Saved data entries
* Start *

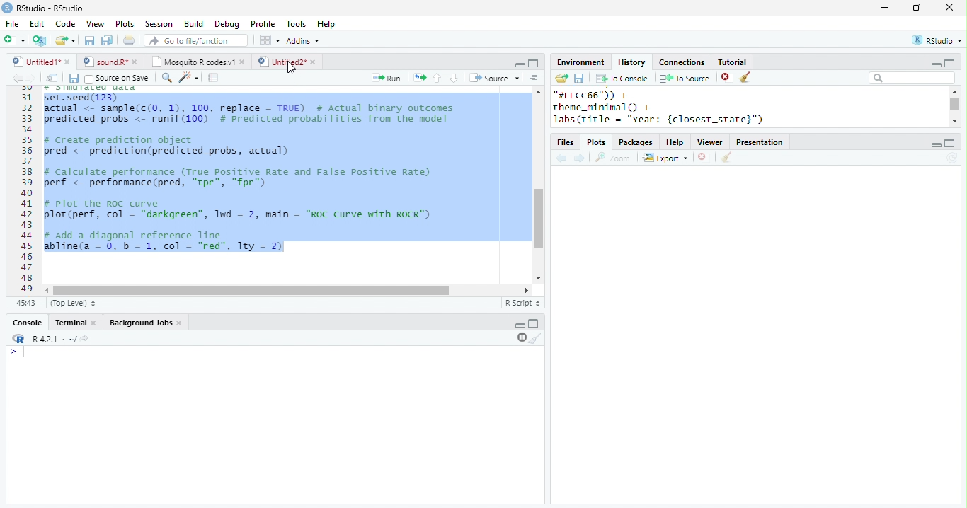  What do you see at coordinates (539, 219) in the screenshot?
I see `scroll bar` at bounding box center [539, 219].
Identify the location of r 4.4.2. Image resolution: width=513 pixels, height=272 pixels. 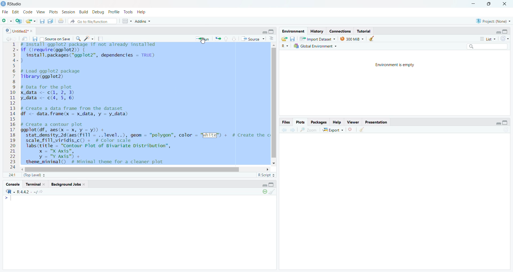
(27, 192).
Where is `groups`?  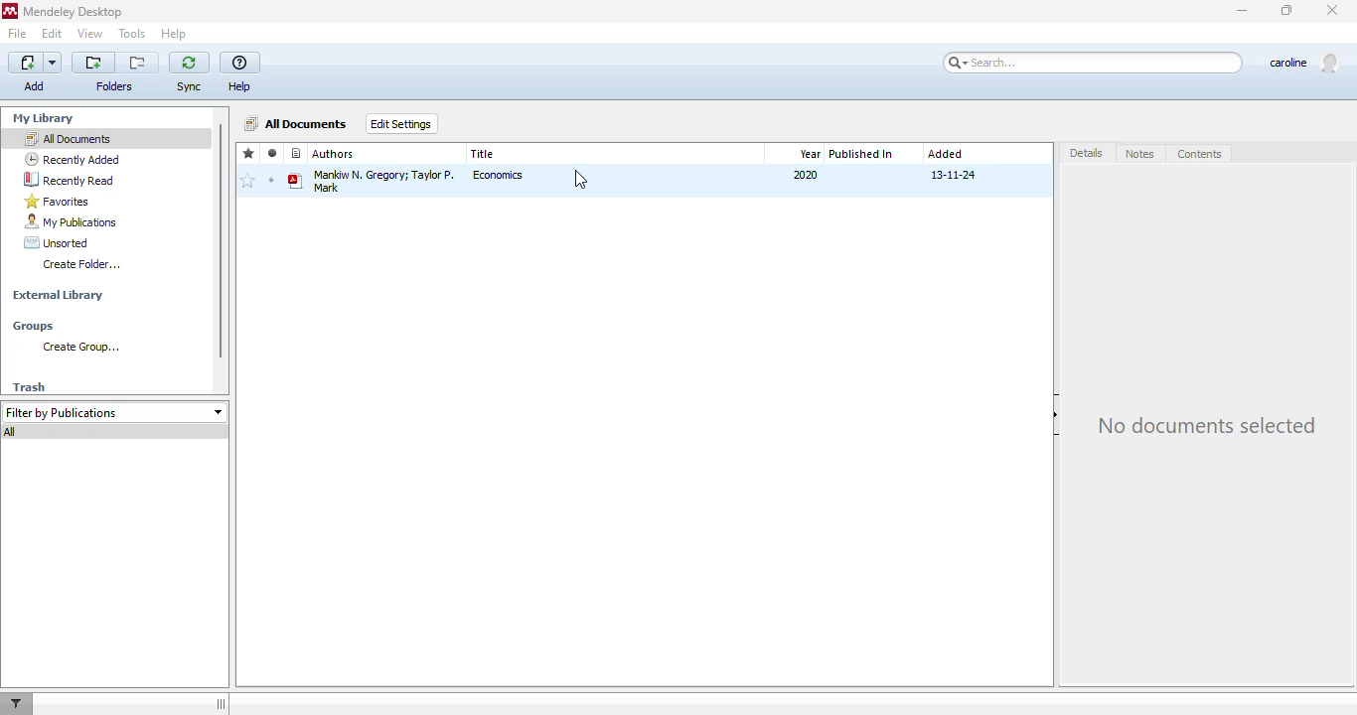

* End *

» Objective:
Substitute "folders" for "groups" throughout the listing above and write the listing out again with nothing else altered. Omit the pictures from your version.

» Reply:
  What do you see at coordinates (539, 219) in the screenshot?
I see `scroll bar` at bounding box center [539, 219].
Identify the location of r 4.4.2. Image resolution: width=513 pixels, height=272 pixels. 
(27, 192).
Where is `folders`?  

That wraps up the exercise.